Data under study below:

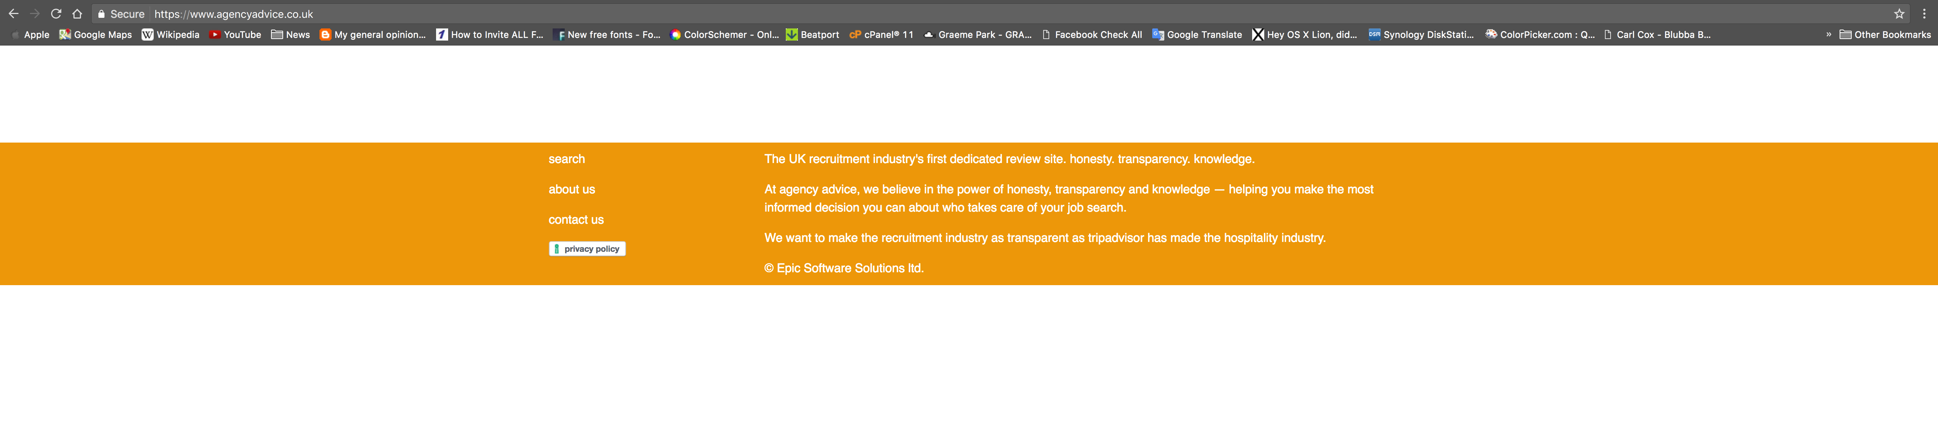Go to home via house icon
The image size is (1938, 430).
(x=77, y=14)
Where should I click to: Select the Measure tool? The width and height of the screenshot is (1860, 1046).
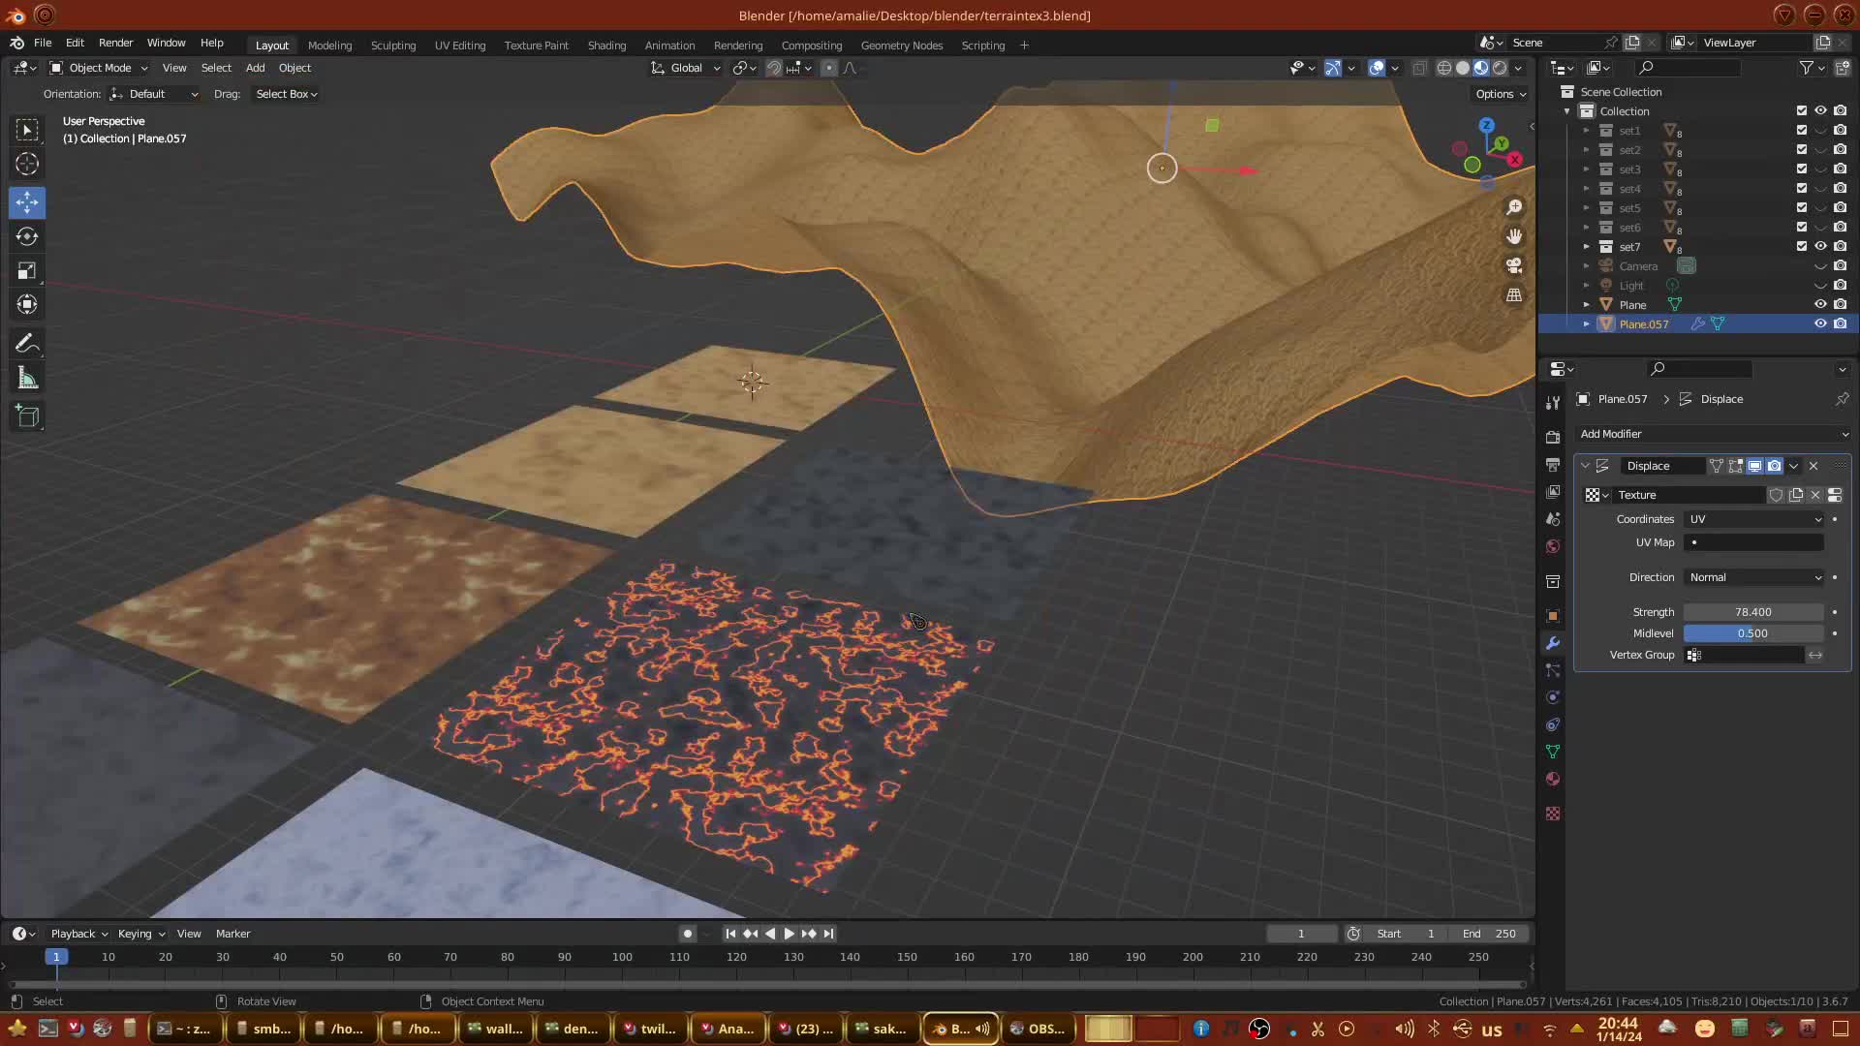[x=27, y=379]
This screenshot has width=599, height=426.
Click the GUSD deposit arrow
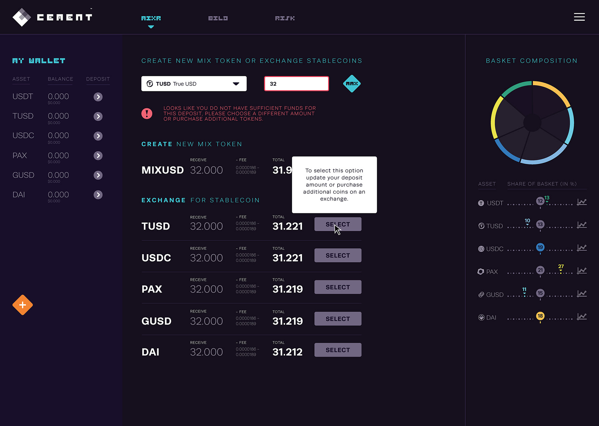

End of Data under study.

**Problem details**
Only the lines from the one containing "This screenshot has width=599, height=426." through the end of the records should be copied, exactly and with both ends included; the pictures should not.

**Answer section**
This screenshot has width=599, height=426.
Click the GUSD deposit arrow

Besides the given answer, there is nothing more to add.